##### STORED ROWS

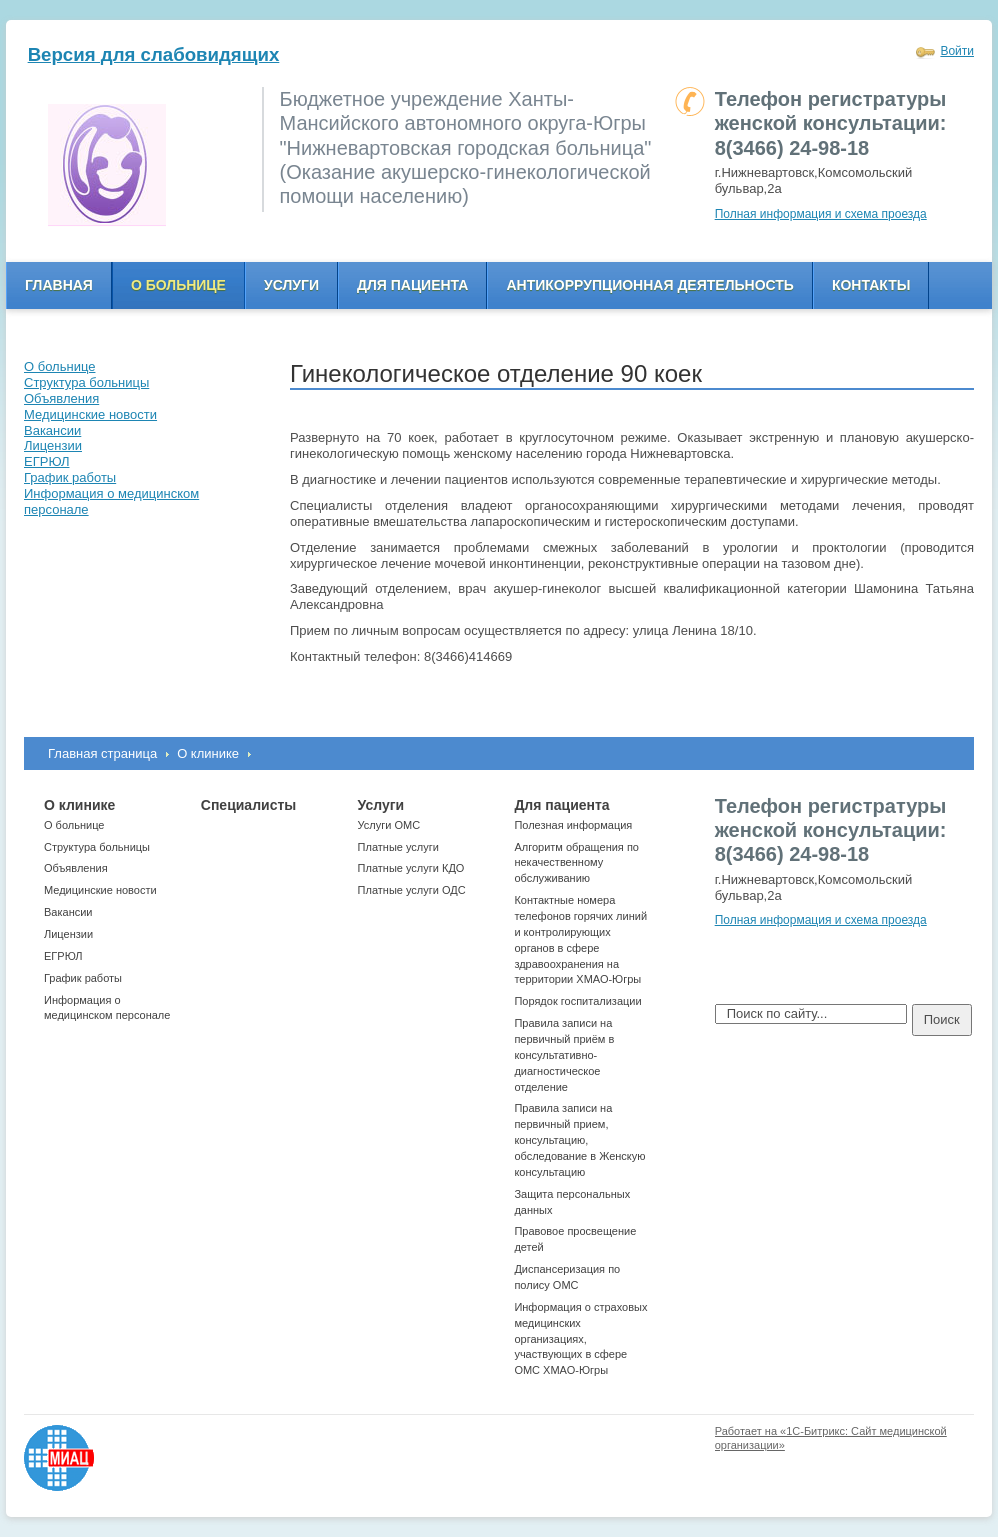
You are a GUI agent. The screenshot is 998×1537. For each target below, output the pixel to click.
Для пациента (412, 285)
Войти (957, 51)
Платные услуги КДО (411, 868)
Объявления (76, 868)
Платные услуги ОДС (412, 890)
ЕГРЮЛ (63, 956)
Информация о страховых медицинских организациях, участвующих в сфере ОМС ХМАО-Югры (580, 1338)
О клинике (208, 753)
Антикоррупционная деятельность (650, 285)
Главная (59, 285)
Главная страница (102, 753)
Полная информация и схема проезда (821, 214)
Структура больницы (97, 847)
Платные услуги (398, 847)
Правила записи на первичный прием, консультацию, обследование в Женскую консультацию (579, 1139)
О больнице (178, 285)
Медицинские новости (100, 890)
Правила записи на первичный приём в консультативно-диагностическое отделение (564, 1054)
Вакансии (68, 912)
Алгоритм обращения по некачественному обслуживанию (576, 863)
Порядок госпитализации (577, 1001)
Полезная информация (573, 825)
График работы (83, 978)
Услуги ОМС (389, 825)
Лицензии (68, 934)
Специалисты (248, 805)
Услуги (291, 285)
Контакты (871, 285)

##########
##### STORED ROWS

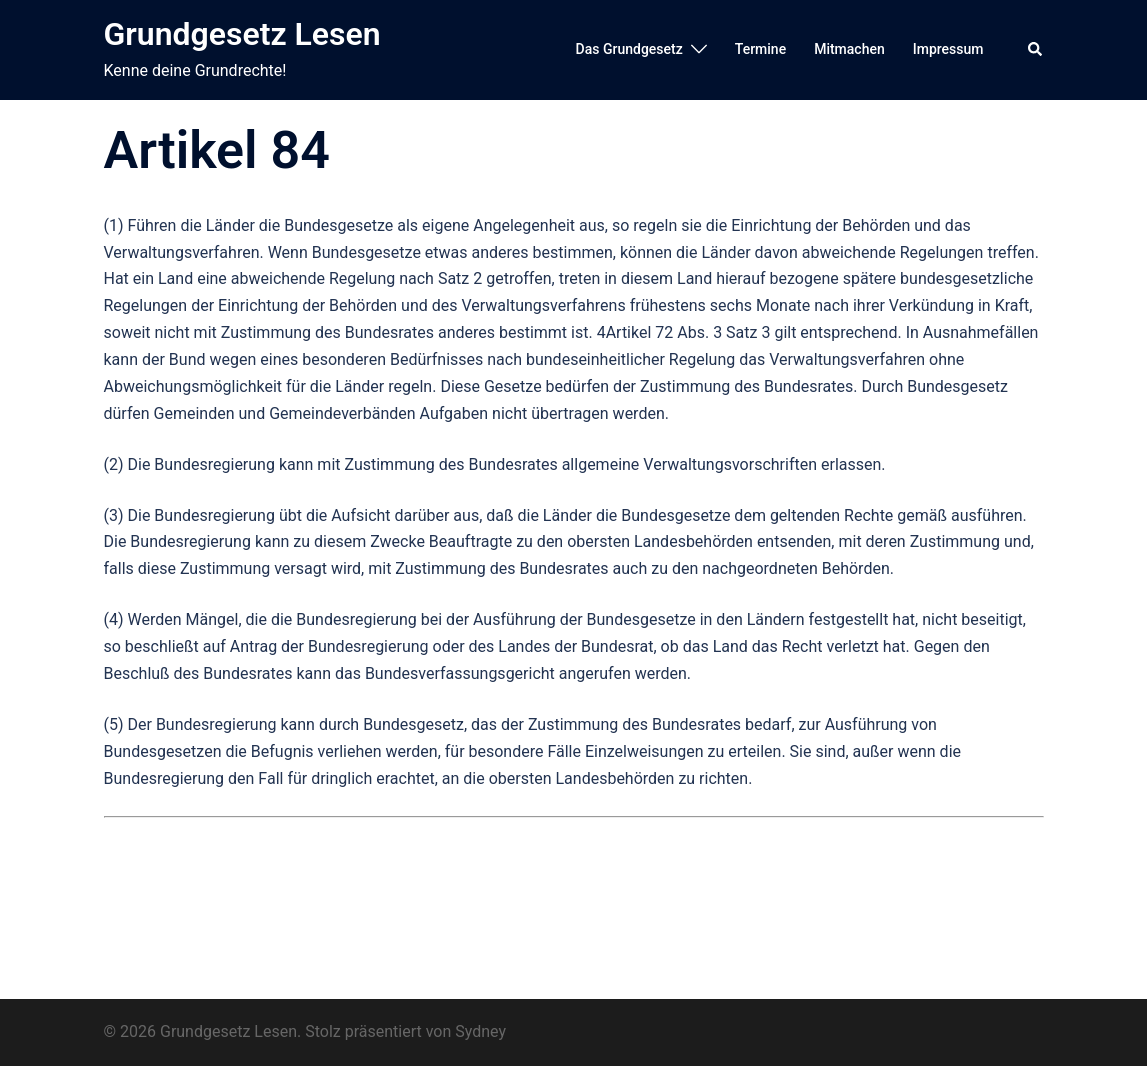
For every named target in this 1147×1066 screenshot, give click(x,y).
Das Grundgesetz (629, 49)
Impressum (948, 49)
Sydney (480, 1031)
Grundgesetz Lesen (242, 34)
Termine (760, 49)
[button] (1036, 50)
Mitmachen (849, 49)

##########

Write out the entries from the line containing "Медицинские новости (100, 890)" down to the line containing "Услуги (291, 285)" again, swapping "Лицензии" for "Сертификаты" and changing nothing else.

* **RESULT OF THIS EXERCISE**:
Медицинские новости (100, 890)
Правила записи на первичный приём в консультативно-диагностическое отделение (564, 1054)
Вакансии (68, 912)
Алгоритм обращения по некачественному обслуживанию (576, 863)
Порядок госпитализации (577, 1001)
Полезная информация (573, 825)
График работы (83, 978)
Услуги ОМС (389, 825)
Сертификаты (68, 934)
Специалисты (248, 805)
Услуги (291, 285)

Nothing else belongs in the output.